公正証書遺言の数
次の遺言書は,遺言書実務で書かれた遺言書の一つです。
遺言書
遺言書
私,凸山太郎は,次のとおり遺言する。
1 私は,○○株式会社の発行済み株式のすべてを長男凸山一郎に,また,その余の財産を妻の凸山花子に相続させる。
2 もし長男が相続を放棄した場合は、私の有する○○株式会社の株式は、3及び4項に定めたことを遺言執行者がすることを条件又は遺言執行者の負担として、遺言執行者に遺贈する。
3 遺言執行者は、この遺言書の効果が発生した後は、可及的速やかに、○○株式会社を解散して清算手続に入ること。もし、清算の過程で、同社が債務超過になったと判断するときは、破産手続をとること。

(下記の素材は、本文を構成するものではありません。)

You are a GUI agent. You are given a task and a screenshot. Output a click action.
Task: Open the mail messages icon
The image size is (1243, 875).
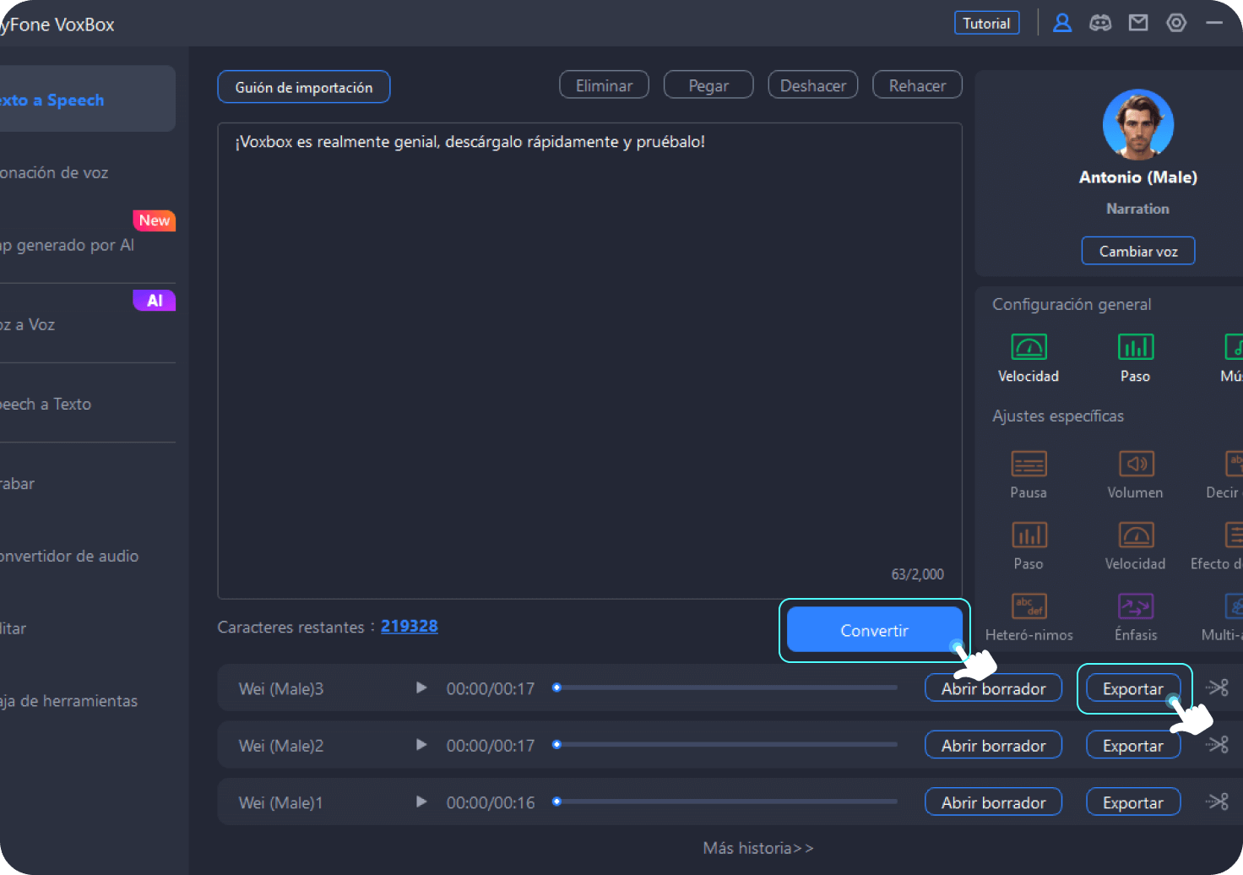[1138, 23]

4 ○○株式会社の清算により,株主へ残余財産の分配が可能になったときは,遺言執行者は株主としてそれを受け、それを妻に譲渡すること。ただし、妻も相続放棄をした場合は、遺言執行者はそれを換価したうえで、換価金を遺言執行者が選定する社会福祉事業団体に寄付すること
5 弁護士法人○□法律事務所を遺言執行者に指定する。
6 以下略
【この遺言書の狙い】
この遺言書は,後継者のいない中小企業(株式会社)のオーナー社長が,自分自身生きている間は経営に不安はないが,万一亡くなった後は,相続人の力量では会社経営はできないだろうから,会社を整理せざるを得ないことになるが,その方法として、企業継続価値(ゴーイングコンサーンバリュー)や帳簿上の資産価額で、事業の譲渡ができるのなら、相続人はかなりの資産を手に入れることはできるが、事業譲渡ができないで、会社を解散して清算することにすれば、会社の資産は処分価格でしか評価できないので、そのときは債務超過になってしまうおそれがある。相続人としては、そうなる可能性のある自社株など相続したくない、と言っている。しかしながら、相続人がいないところで、会社を廃業すれば、従業員や取引先に多大な迷惑をかけることになるから、そうなる場合は、破産手続をとってでも、法的に整理し、できるだけ関係者に迷惑をかけない方法で清算したい。その手続を弁護士法人に依頼するので、そのための必要な遺言書を書きたい、ということから考えられ作成されたものです。
この遺言書からも分かることですが,遺言者は,後事を遺言執行者に託したくて遺言書を書くことも多いのです。
ですから,遺言執行者は,遺言者の遺志の実現こそ,大切な仕事になるのです。